問題となった登録商標は「林家木久蔵」(4867275号)と思われます(「木久蔵」を含む登録商標で最近に権利抹消になったものはこれしかありません)。権利者は、林家木久扇(当時、林家木久蔵)さんのマネジメント事務所です。ラーメンやスープ等の飲食料品類を幅広くカバーしています。2005年5月に登録されましたが、2015年の最初の更新料納付手続が行われていないため、権利抹消となっています。
商標権は10年(場合によって5年)ごとに更新料を支払っていれば永遠に権利を保持できますが、逆に更新手続を行わなければ権利抹消になってしまいます。特許庁から更新日のお知らせのようなものは来ませんので、期日の管理は権利者側がしっかり行う必要があります。
個人や小規模企業が代理人を通さないで自分で出願した場合に更新を忘れて権利が抹消されてしまうケースがたまに見られます(10年レンジの話なので担当者が失念したり、引き継ぎせずに退職してしまう可能性があります)。しかし、今回の商標登録に関しては、大手の法律事務所が代理人になっているので更新を失念したということは考えにくいです。この事件の最大の謎です。料金を節約するために権利者が更新管理を自分でやることを選択して失念したか、あるいは、更新時(2015年)には木久扇に改名済みだったのでもう不要と勘違いしてしまったのかもしれません。
なお、この登録には登録直後に専用使用権(独占的ライセンス)が設定されています。これは、上記の食品会社との契約に基づくものと思います。
また、この権利者(マネジメント事務所)は、「林家木久蔵ラーメン」、「林家木久蔵」、「林家木久扇」を今年の6月に出願していますがまだ審査中です(少なくともその時には、旧登録が権利切れになっているのを認識していたということでしょう)。追記:他人氏名を含む商標を登録しない商標法の規定(4条1項8号)を気にされる方もいるかもしれませんが、林家木久蔵(木久扇)という氏名(本名)の人はいないと思われるので問題ありません。「著名な芸名」には該当すると思いますが、それは林家木久蔵(木久扇)さんが承諾書を提出すればよく、これらの出願は正規のマネジメント事務所によるものなので問題にはなり得ません。

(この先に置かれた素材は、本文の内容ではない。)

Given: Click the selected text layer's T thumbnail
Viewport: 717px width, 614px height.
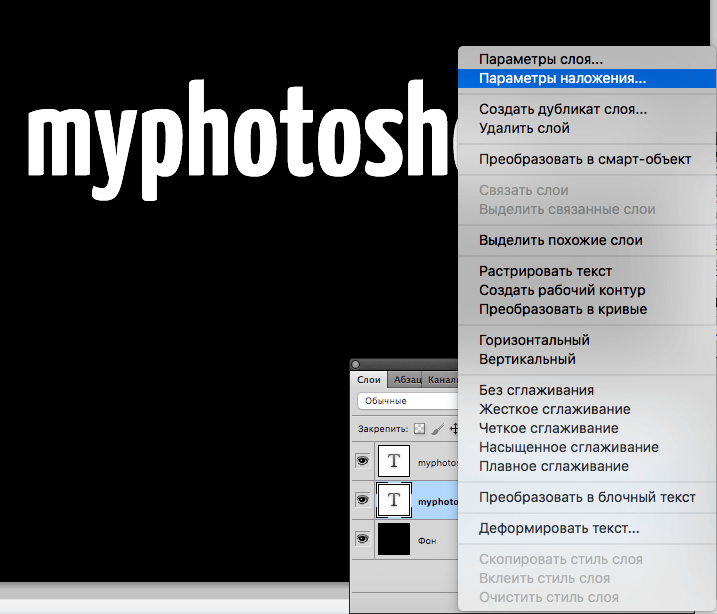Looking at the screenshot, I should coord(393,499).

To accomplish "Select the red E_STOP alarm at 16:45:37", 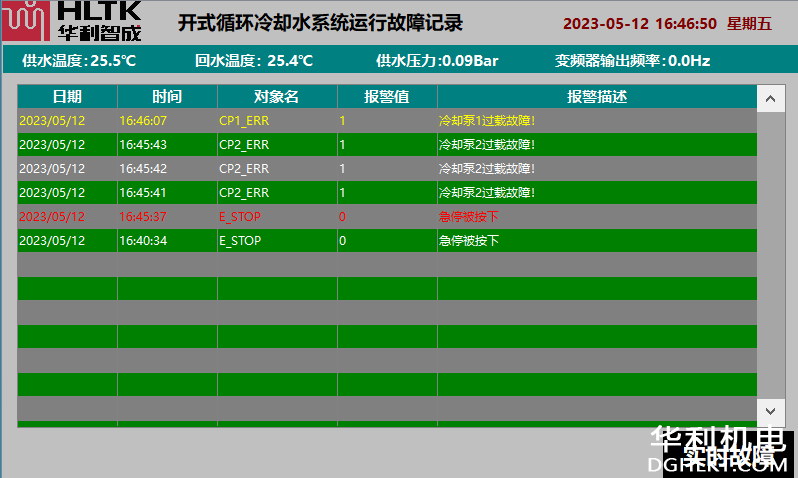I will pyautogui.click(x=387, y=217).
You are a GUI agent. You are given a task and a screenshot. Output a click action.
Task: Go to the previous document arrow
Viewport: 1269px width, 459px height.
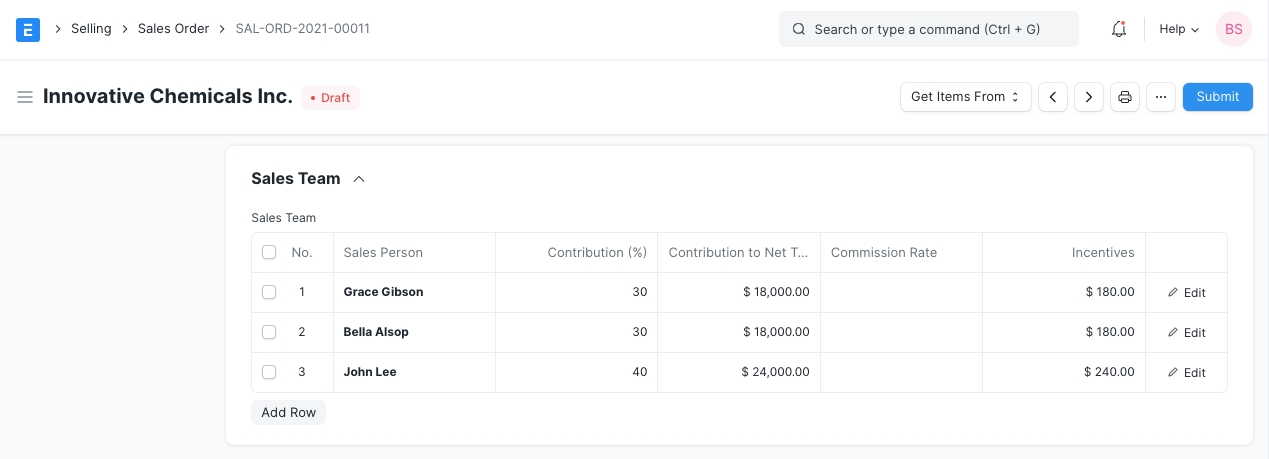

裁判の行方ですが、商品会社との木久扇さんのマネジメント事務所の間の契約書の中身がわからないので断定的なことは言えません。記事をよく読むと4200万円の損害賠償は、(商標権消滅によるもめ事から発生した)契約解除による在庫処分などに対するものなので商標制度の話の範疇外です。ただ、一般的に言えば、専用使用権を設定した商標権の権利を不注意で途中で消滅させてしまったのであれば、権利者は受け取ったライセンス料の少なくとも一部を返還する責を負うことになると思います。